Limitations & Future Work

  • Only instruction-tuned models were tested; the performance of base models on this task was not systematically compared.
  • Implicit causality verbs represent only a single phenomenon in human language processing; whether this can generalize to other cognitive asymmetries (e.g., garden-path sentence parsing) requires further verification.
  • Only English materials were utilized; whether this asymmetry persists in multilingual LLMs remains uncertain.
  • The correspondence between the model's attention mechanisms and human brain region activation was not explored, limiting the comparison to the behavioral level.
  • vs. Cognitive Evaluation Benchmarks (BLiMP, SyntaxGym): These works focus on grammatical capability evaluation, whereas this study targets subtler cognitive asymmetries at the pragmatic/discourse level, testing a different dimension.
  • vs. Pronoun Resolution Studies (Winograd Schema): Winograd focuses on commonsense reasoning capabilities, while this study addresses the cognitive mechanisms of implicit causality, serving as a more controlled, theoretically founded testbed.
  • vs.
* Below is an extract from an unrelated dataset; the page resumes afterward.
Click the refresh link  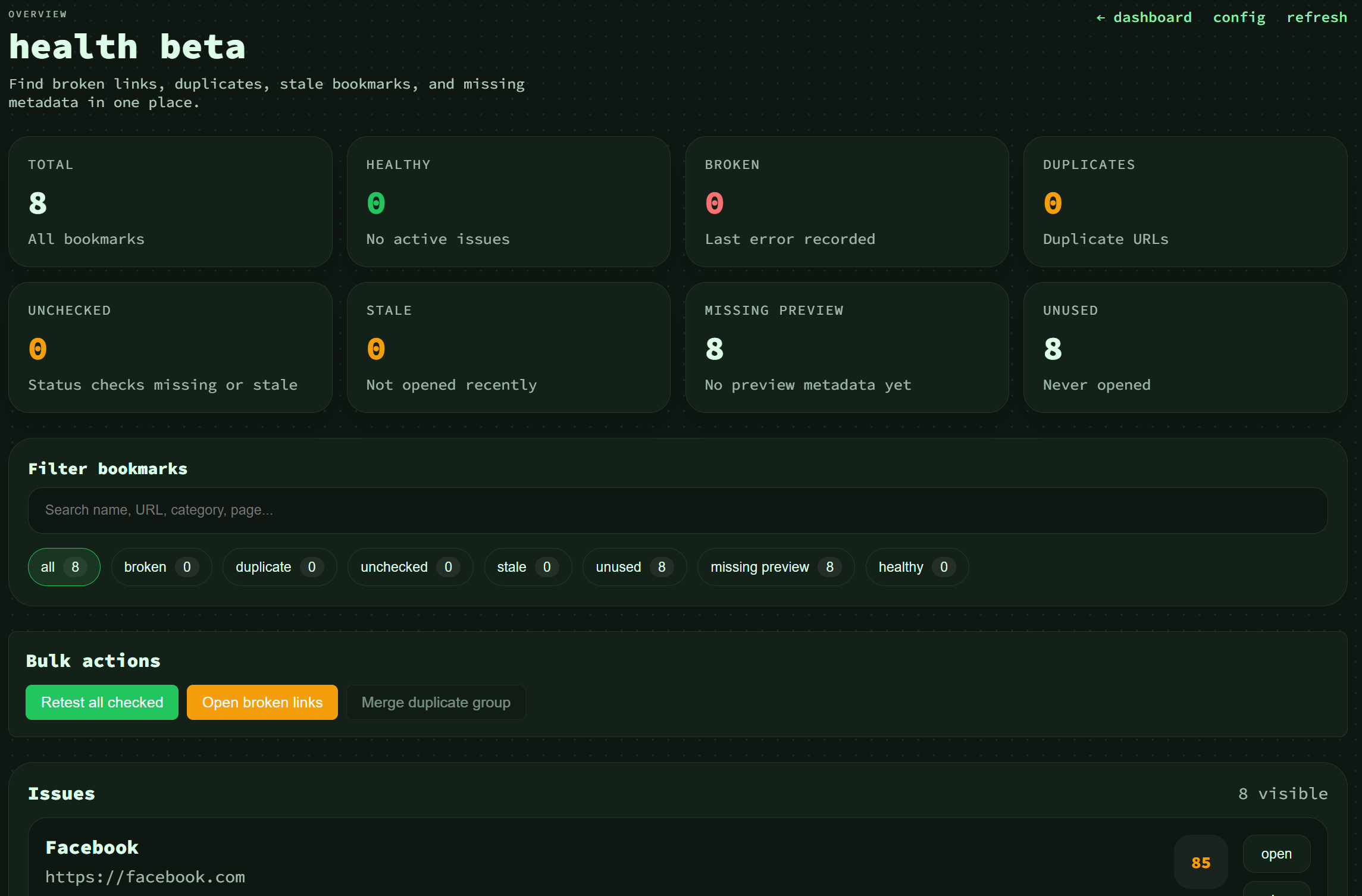tap(1317, 17)
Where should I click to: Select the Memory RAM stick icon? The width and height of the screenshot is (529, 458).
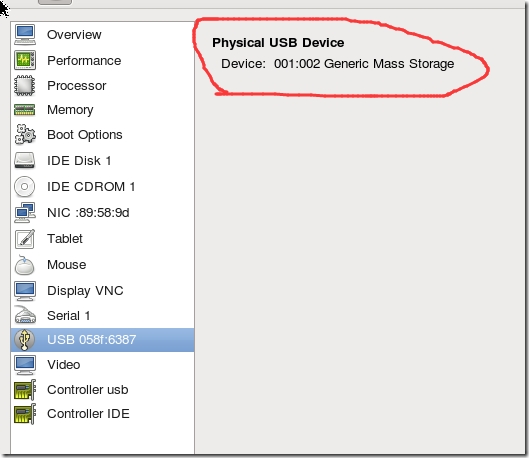[25, 110]
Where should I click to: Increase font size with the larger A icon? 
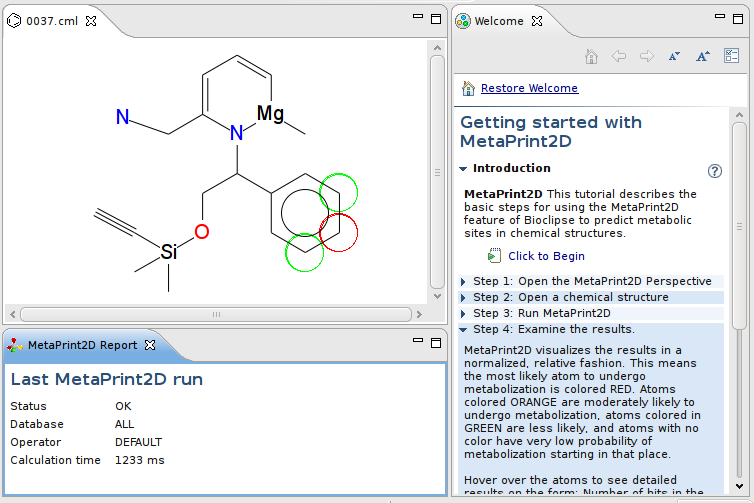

Prompt Robustness Research: Complementing recent work exploring the impact of prompts on LLM behavior, this study highlights the theoretical importance of prompt selection from a cognitive science perspective.

Rating

  • Novelty: ⭐⭐⭐⭐ Introducing a classic psycholinguistic paradigm to LLM evaluation is an interesting interdisciplinary contribution.
  • Experimental Thoroughness: ⭐⭐⭐⭐ The systematic testing across multiple models and prompts is comprehensive, though benchmark base model comparisons are lacking.
  • Writing Quality: ⭐⭐⭐⭐ Interdisciplinary papers need to balance audiences from both fields; the overall text is clear.
  • Value: ⭐⭐⭐ Primarily aimed at the intersection of cognitive science and NLP, with limited practical application but clear theoretical significance.